Nineteenth-Century or not, it’s worth noting that the heroine here is not a completely helpless damsel, although she is rescued twice (once by the dog, once by the engineer). She pulls a heavy switch at work, and she makes a valiant effort to move the logs, and does manage to save the train on her own even when she can’t move them. She takes some degree of agency in the movie, and makes a difference to its outcome, which may be more than most of the “girl on the tracks” crowd would ever expect.

Director: Edwin S. Porter

Camera: Edwin S. Porter

Starring: Gilbert M. Anderson

Run Time: 11 Min, 45 secs

You can watch it for free: here (no music).

The Miller’s Daughter (1905)

This early attempt at melodrama from Edwin S. Porter lacks sophistication, but manages to tell a story effectively through sequential editing.
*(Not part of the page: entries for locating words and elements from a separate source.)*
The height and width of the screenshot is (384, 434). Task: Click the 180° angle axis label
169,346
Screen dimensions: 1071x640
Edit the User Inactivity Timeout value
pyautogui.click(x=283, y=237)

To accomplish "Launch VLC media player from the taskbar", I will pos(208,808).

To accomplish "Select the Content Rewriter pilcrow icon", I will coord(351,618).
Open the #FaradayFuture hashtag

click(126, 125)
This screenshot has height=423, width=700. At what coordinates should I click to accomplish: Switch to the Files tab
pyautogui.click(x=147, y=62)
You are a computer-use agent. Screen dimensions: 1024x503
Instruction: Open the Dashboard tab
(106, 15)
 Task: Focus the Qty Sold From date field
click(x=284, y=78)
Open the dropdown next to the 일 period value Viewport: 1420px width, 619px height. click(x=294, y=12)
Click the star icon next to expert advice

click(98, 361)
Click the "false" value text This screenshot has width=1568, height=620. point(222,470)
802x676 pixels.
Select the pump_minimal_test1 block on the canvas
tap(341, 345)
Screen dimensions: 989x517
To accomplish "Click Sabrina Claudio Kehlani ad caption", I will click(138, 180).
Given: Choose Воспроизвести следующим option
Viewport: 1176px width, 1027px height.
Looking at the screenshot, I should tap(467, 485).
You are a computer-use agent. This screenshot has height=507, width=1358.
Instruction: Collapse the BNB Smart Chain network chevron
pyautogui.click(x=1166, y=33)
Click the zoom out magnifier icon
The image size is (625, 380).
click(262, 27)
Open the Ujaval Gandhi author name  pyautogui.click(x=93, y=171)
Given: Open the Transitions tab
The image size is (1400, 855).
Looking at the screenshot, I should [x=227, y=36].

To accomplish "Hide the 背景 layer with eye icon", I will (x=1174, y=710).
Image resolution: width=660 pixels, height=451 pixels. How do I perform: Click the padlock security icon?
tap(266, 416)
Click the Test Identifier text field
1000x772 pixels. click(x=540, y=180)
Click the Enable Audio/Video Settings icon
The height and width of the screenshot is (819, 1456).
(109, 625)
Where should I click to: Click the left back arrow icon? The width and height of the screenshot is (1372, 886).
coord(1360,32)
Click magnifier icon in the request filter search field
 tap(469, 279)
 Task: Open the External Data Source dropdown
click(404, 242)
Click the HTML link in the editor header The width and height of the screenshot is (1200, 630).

While not one of the bigger hits the Edison Studios had in 1905, it does show an attempt at increased sophistication and heightened drama from the studio, as well as a larger budget than many early films.

The movie tells the story of a girl who is seduced by an artist and loses the respect of her father when the man turns out to be married. As it begins, we see her picking flowers by the riverside when a tramp attacks her. A man (the artist, as we learn later), rushes up and pushes the tramp into the water, rescuing her. In the next scene, she sits in a field of cows and another man proposes to her, but she refuses. Then we see her sitting before a waterfall while the artist paints her. He comes over and flirts with her and she laughs and smiles happily. Then we see a barn dance where she and the artist attend and speak with the local pastor. The dance is similar in some ways to the one in “Watermelon Patch,” but without the racial undertones. An oddly dressed “spinster” is the source of some humor as she attempts to imitate the dance steps others are managing – finally falling when she tries a backflip. The next scene shows the artist and the woman riding horseback together.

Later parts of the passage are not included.